“Kami juga akan menerapkan sistem stiker untuk membedakan kendaraan berdasarkan tonase, sehingga kendaraan di bawah 35 ton bisa langsung masuk ke pelabuhan tanpa melewati buffer zone,” lanjut Rama.
Ia juga menambahkan, Pelabuhan Ketapang kini memprioritaskan kendaraan kecil, angkutan umum, serta kendaraan pengangkut BBM dan gas. Jalur sempit seperti Watu Dodol disebut sebagai titik rawan yang memperparah kemacetan saat terjadi pelanggaran lalu lintas oleh sopir.
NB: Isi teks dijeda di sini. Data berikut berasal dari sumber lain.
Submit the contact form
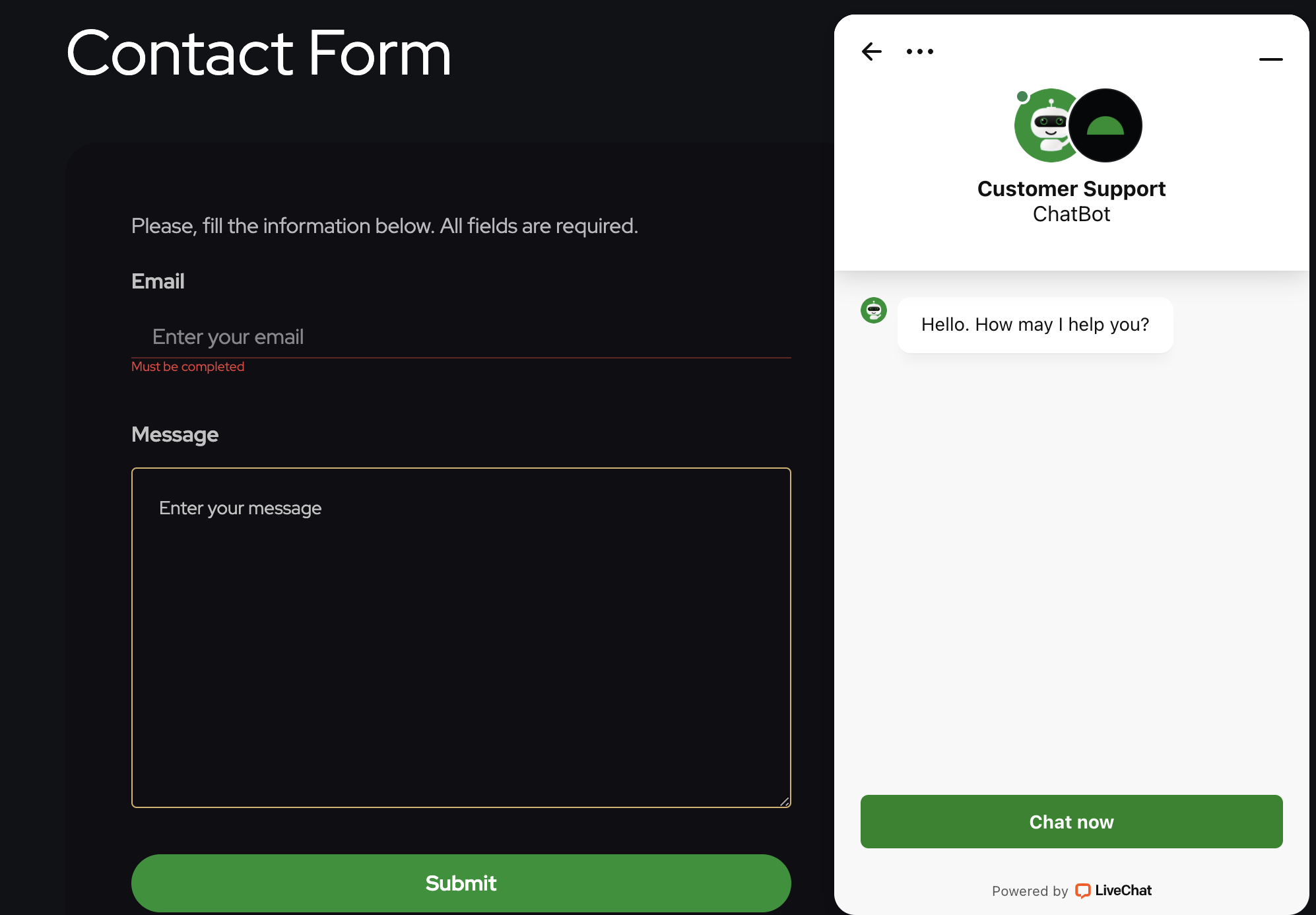 point(461,883)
General Manager ASDP Ketapang, Yannes Kurniawan, menjelaskan bahwa antrean panjang tak hanya disebabkan oleh pengelolaan ASDP, namun juga karena kepadatan jalur bersama dengan Pelindo dan ferry long-distance ke NTB.
“Memang antrian ini salah satu penyebabnya adalah ketidaksesuaiaan, ketidakseimbangan antara volume kendaraan yang datang dengan jumlah trip kapal yang beroperasi. Hari ini, LCM mengoperasikan 6 kapal, sementara MB mengoperasikan 19 kapal,” ujarnya.
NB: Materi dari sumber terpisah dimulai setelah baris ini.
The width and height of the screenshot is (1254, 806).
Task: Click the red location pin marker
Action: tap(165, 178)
Yannes menegaskan pentingnya sistem tiket dan manifest sesuai identitas pengemudi untuk mempercepat proses masuk ke pelabuhan. Ia juga membenarkan bahwa port link memang lebih cocok untuk truk berbadan besar namun berbobot ringan.
Kemacetan juga diperparah oleh faktor eksternal, seperti cuaca buruk dengan kecepatan angin lebih dari 30 knot yang membuat sejumlah kapal menunda keberangkatan demi keselamatan.
“Pelabuhan tidak tutup, tapi ada penundaan operasional kapal. Itu sangat memengaruhi antrean. Kami terus dorong agar semua kendaraan sudah bertiket dan data manifest lengkap,” tegasnya.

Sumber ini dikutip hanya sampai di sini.